### Extracted data entries

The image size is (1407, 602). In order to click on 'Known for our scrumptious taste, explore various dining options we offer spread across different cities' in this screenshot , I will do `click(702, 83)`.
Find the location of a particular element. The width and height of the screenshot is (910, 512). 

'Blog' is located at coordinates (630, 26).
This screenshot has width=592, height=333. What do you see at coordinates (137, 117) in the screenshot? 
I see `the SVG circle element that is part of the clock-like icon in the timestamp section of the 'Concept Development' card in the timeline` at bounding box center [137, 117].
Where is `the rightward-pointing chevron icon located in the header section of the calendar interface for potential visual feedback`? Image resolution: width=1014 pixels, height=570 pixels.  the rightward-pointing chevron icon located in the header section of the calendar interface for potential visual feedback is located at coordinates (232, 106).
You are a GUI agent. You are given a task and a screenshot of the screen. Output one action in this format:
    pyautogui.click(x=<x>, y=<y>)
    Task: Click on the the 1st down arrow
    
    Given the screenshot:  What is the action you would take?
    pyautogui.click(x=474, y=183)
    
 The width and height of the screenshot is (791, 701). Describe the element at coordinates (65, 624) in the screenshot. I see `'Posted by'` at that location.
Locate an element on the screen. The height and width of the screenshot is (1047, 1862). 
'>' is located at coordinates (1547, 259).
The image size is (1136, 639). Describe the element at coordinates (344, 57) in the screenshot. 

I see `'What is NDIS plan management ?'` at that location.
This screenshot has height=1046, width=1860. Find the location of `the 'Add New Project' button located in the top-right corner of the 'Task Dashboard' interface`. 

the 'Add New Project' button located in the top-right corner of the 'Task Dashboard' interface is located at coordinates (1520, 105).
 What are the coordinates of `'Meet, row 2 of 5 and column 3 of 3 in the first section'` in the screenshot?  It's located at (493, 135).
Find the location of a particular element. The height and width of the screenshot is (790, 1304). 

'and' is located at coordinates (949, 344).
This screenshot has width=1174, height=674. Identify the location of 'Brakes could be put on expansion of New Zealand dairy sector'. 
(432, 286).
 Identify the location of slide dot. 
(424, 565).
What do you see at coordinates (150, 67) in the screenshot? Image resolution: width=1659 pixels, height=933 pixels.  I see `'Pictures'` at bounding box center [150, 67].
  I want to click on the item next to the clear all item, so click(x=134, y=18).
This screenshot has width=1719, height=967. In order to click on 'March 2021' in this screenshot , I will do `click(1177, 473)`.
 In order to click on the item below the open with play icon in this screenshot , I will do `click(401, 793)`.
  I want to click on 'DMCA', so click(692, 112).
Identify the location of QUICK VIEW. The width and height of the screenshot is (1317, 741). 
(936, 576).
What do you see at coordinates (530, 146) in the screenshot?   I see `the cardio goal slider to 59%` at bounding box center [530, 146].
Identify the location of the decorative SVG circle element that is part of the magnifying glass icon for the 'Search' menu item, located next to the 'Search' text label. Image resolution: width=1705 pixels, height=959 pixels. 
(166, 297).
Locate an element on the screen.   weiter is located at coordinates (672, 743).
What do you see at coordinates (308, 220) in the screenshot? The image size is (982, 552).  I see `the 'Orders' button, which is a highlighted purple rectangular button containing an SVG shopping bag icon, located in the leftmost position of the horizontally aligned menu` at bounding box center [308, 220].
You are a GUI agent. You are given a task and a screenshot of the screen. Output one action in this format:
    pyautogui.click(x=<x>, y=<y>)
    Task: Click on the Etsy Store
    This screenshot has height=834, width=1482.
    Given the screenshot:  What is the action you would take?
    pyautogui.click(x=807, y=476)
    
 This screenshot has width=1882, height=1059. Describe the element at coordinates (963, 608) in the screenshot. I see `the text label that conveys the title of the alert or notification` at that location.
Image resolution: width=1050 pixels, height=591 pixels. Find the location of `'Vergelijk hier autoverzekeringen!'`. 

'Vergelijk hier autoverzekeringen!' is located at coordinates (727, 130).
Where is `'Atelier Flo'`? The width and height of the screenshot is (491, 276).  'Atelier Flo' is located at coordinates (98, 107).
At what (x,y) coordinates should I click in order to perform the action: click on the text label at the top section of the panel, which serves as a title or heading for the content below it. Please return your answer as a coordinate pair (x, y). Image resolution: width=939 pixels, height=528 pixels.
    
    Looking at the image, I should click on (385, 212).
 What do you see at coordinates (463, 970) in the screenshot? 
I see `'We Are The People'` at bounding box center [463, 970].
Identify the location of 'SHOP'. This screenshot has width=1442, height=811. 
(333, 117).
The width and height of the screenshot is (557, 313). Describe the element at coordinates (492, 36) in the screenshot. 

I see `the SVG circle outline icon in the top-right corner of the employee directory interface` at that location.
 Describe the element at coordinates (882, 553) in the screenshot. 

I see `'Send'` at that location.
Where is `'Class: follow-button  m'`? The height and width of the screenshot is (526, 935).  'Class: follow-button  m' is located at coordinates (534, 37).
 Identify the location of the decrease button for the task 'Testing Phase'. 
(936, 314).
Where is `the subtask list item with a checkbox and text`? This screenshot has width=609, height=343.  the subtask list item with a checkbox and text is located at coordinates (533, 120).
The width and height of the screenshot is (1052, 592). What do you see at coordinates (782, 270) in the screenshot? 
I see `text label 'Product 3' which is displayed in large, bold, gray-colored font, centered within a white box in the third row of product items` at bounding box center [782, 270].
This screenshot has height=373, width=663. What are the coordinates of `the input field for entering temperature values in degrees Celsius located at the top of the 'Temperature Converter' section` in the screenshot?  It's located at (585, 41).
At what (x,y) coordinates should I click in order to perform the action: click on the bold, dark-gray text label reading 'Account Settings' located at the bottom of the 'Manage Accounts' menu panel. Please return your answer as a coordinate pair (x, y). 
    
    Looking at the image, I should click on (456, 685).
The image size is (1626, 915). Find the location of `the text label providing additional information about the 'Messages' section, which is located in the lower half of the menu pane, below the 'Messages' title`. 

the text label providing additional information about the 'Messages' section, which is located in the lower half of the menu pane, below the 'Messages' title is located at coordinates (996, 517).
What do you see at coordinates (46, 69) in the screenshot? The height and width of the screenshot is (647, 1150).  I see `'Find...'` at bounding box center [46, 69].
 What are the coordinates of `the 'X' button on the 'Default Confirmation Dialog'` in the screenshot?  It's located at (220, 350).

### WORK TO COMPLETE
Reproduce all of the records above, line for line, without altering a single character.

### SOLVED PROBLEM
The image size is (1407, 602). In order to click on 'Known for our scrumptious taste, explore various dining options we offer spread across different cities' in this screenshot , I will do `click(702, 83)`.
Find the location of a particular element. The width and height of the screenshot is (910, 512). 

'Blog' is located at coordinates (630, 26).
This screenshot has width=592, height=333. What do you see at coordinates (137, 117) in the screenshot? 
I see `the SVG circle element that is part of the clock-like icon in the timestamp section of the 'Concept Development' card in the timeline` at bounding box center [137, 117].
Where is `the rightward-pointing chevron icon located in the header section of the calendar interface for potential visual feedback`? Image resolution: width=1014 pixels, height=570 pixels.  the rightward-pointing chevron icon located in the header section of the calendar interface for potential visual feedback is located at coordinates (232, 106).
You are a GUI agent. You are given a task and a screenshot of the screen. Output one action in this format:
    pyautogui.click(x=<x>, y=<y>)
    Task: Click on the the 1st down arrow
    
    Given the screenshot:  What is the action you would take?
    pyautogui.click(x=474, y=183)
    
 The width and height of the screenshot is (791, 701). Describe the element at coordinates (65, 624) in the screenshot. I see `'Posted by'` at that location.
Locate an element on the screen. The height and width of the screenshot is (1047, 1862). 
'>' is located at coordinates (1547, 259).
The image size is (1136, 639). Describe the element at coordinates (344, 57) in the screenshot. 

I see `'What is NDIS plan management ?'` at that location.
This screenshot has height=1046, width=1860. Find the location of `the 'Add New Project' button located in the top-right corner of the 'Task Dashboard' interface`. 

the 'Add New Project' button located in the top-right corner of the 'Task Dashboard' interface is located at coordinates (1520, 105).
 What are the coordinates of `'Meet, row 2 of 5 and column 3 of 3 in the first section'` in the screenshot?  It's located at (493, 135).
Find the location of a particular element. The height and width of the screenshot is (790, 1304). 

'and' is located at coordinates (949, 344).
This screenshot has width=1174, height=674. Identify the location of 'Brakes could be put on expansion of New Zealand dairy sector'. 
(432, 286).
 Identify the location of slide dot. 
(424, 565).
What do you see at coordinates (150, 67) in the screenshot? Image resolution: width=1659 pixels, height=933 pixels.  I see `'Pictures'` at bounding box center [150, 67].
  I want to click on the item next to the clear all item, so click(x=134, y=18).
This screenshot has width=1719, height=967. In order to click on 'March 2021' in this screenshot , I will do `click(1177, 473)`.
 In order to click on the item below the open with play icon in this screenshot , I will do `click(401, 793)`.
  I want to click on 'DMCA', so click(692, 112).
Identify the location of QUICK VIEW. The width and height of the screenshot is (1317, 741). 
(936, 576).
What do you see at coordinates (530, 146) in the screenshot?   I see `the cardio goal slider to 59%` at bounding box center [530, 146].
Identify the location of the decorative SVG circle element that is part of the magnifying glass icon for the 'Search' menu item, located next to the 'Search' text label. Image resolution: width=1705 pixels, height=959 pixels. 
(166, 297).
Locate an element on the screen.   weiter is located at coordinates (672, 743).
What do you see at coordinates (308, 220) in the screenshot? The image size is (982, 552).  I see `the 'Orders' button, which is a highlighted purple rectangular button containing an SVG shopping bag icon, located in the leftmost position of the horizontally aligned menu` at bounding box center [308, 220].
You are a GUI agent. You are given a task and a screenshot of the screen. Output one action in this format:
    pyautogui.click(x=<x>, y=<y>)
    Task: Click on the Etsy Store
    This screenshot has height=834, width=1482.
    Given the screenshot:  What is the action you would take?
    pyautogui.click(x=807, y=476)
    
 This screenshot has width=1882, height=1059. Describe the element at coordinates (963, 608) in the screenshot. I see `the text label that conveys the title of the alert or notification` at that location.
Image resolution: width=1050 pixels, height=591 pixels. Find the location of `'Vergelijk hier autoverzekeringen!'`. 

'Vergelijk hier autoverzekeringen!' is located at coordinates (727, 130).
Where is `'Atelier Flo'`? The width and height of the screenshot is (491, 276).  'Atelier Flo' is located at coordinates (98, 107).
At what (x,y) coordinates should I click in order to perform the action: click on the text label at the top section of the panel, which serves as a title or heading for the content below it. Please return your answer as a coordinate pair (x, y). Image resolution: width=939 pixels, height=528 pixels.
    
    Looking at the image, I should click on (385, 212).
 What do you see at coordinates (463, 970) in the screenshot? 
I see `'We Are The People'` at bounding box center [463, 970].
Identify the location of 'SHOP'. This screenshot has width=1442, height=811. 
(333, 117).
The width and height of the screenshot is (557, 313). Describe the element at coordinates (492, 36) in the screenshot. 

I see `the SVG circle outline icon in the top-right corner of the employee directory interface` at that location.
 Describe the element at coordinates (882, 553) in the screenshot. 

I see `'Send'` at that location.
Where is `'Class: follow-button  m'`? The height and width of the screenshot is (526, 935).  'Class: follow-button  m' is located at coordinates (534, 37).
 Identify the location of the decrease button for the task 'Testing Phase'. 
(936, 314).
Where is `the subtask list item with a checkbox and text`? This screenshot has width=609, height=343.  the subtask list item with a checkbox and text is located at coordinates (533, 120).
The width and height of the screenshot is (1052, 592). What do you see at coordinates (782, 270) in the screenshot? 
I see `text label 'Product 3' which is displayed in large, bold, gray-colored font, centered within a white box in the third row of product items` at bounding box center [782, 270].
This screenshot has height=373, width=663. What are the coordinates of `the input field for entering temperature values in degrees Celsius located at the top of the 'Temperature Converter' section` in the screenshot?  It's located at (585, 41).
At what (x,y) coordinates should I click in order to perform the action: click on the bold, dark-gray text label reading 'Account Settings' located at the bottom of the 'Manage Accounts' menu panel. Please return your answer as a coordinate pair (x, y). 
    
    Looking at the image, I should click on (456, 685).
The image size is (1626, 915). Find the location of `the text label providing additional information about the 'Messages' section, which is located in the lower half of the menu pane, below the 'Messages' title`. 

the text label providing additional information about the 'Messages' section, which is located in the lower half of the menu pane, below the 'Messages' title is located at coordinates (996, 517).
What do you see at coordinates (46, 69) in the screenshot? The height and width of the screenshot is (647, 1150).  I see `'Find...'` at bounding box center [46, 69].
 What are the coordinates of `the 'X' button on the 'Default Confirmation Dialog'` in the screenshot?  It's located at (220, 350).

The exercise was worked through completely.